Cop – “Sir are your trafficking these children?”
Me – “No sir, they are my children.”
Cop – “ Then why are they screaming ‘HELP HELP, get me out!’ as loud as they can?”
Me – “Sorry, there was a fly in the car.”
Cop – “EWW, A FLY!!!”
Y’all ever flex on vampires by just walking into people’s homes uninvited
“Not all guys wearing Flannel shirts are Lumberjacks.” *hits tree with axe* ” Take me for example. I just hate trees.”
When you know it’s a French word but you can’t quite remember which one
[smallpox]
Only 1890’s kids will get this
Me: Will you marry me?
Girlfriend: No.
Hot air balloon pilot: It takes me about an hour to land this thing so this is now awkward.
“You do you” is the nicest way to call someone an idiot.
Genie: *rubbing temples* you could have just asked for $300 in one wish
Me: How do I let someone know that I like them?
Her: Always start with eye contact
Me: *Pokes her in the eyes Three Stooges style*
I’m not getting in a self-driving car until we can figure out how to prevent automatic toilets from flushing while you’re still using ’em
What the hell did you order?
– me when the drive thru line isn’t moving
Me, eating catfish: This looks nothing like it did on the menu.

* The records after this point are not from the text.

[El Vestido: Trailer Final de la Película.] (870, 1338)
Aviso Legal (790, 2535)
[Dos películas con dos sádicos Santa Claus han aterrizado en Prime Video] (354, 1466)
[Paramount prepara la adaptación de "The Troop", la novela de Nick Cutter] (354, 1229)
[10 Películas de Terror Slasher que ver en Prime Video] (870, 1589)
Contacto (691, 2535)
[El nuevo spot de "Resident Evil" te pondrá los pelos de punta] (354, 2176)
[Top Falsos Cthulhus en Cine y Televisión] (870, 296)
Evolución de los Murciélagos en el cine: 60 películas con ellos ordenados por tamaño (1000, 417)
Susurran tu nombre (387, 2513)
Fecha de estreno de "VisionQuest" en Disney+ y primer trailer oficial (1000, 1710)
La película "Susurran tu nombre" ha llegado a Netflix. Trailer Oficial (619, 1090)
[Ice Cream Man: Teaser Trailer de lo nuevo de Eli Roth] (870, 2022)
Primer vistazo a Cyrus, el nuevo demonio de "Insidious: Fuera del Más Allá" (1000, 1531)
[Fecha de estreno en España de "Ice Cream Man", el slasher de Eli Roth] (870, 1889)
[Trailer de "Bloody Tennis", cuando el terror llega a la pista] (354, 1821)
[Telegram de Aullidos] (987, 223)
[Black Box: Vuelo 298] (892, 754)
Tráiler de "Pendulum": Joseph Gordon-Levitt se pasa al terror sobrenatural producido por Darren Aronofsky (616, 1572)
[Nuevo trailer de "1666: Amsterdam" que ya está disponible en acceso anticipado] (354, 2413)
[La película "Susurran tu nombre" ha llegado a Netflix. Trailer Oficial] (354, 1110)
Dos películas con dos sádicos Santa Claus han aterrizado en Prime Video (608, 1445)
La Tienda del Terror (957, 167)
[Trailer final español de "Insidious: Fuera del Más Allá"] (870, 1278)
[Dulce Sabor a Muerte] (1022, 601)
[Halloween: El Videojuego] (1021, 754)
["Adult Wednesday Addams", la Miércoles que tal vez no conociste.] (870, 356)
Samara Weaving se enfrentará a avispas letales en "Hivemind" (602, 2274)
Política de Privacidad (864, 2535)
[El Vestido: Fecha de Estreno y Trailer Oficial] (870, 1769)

If you wake me with a text at 5am, I will answer you because I’m helpful but the answer will be that night at 2am because I’m also vengeful.
I hope when I get old, my motorized wheelchair is fast enough the catch the ice cream truck.
Rich people’s advice basically is like: Go be rich and follow your dreams while saving 90% of your salary
If you want to go on a wild adventure then just let your kid make up the rules for a board game
Me: I heard the Herpes Virus is linked to Alzheimers.
Pharmacist: True. Name please.
Me: I have no idea.
Please, person who just said “libary”, tell me more about what an avid reader you are.
“Nice to meet you. What’s your real name? Want to see my dick?” – Every Kik convo, ever
God: your name is Owl.
Owl: who?
God: you. your name is Owl.
Owl: I know I’m just messin with ya.
God: ok then state your name.
Owl: your name. lol.
God: are you serious?
Owl: no i’m Owl : )
God:
Owl:
God: [under breath] you’ve made a powerful enemy today.
Owl: who?
A man played Justin Bieber to force an attacking bear to run off. He was treated for his injuries, then arrested for cruelty to animals.
There’s that girl again. Time to impress her.
*Rolls down the window blasting a science podcast*
“We are launching new bright color marketing, we heard people like it!”
Who? Who did you ask? Cardi B? Vanilla Ice? DJ Jazzy Jeff?
[couple who talks via walkie talkie]
GIRL: [into walkie] this relationship is over, over
GUY: *cries into walkie* it’s roger isn’t it?? over
Me: How much for the goth cucumber?
Clerk: That’s a cactus…
Why learn a second language, when you don’t have anything interesting to say in your first one?
How is there not an STD Clinic called, “Clap on Clap off”?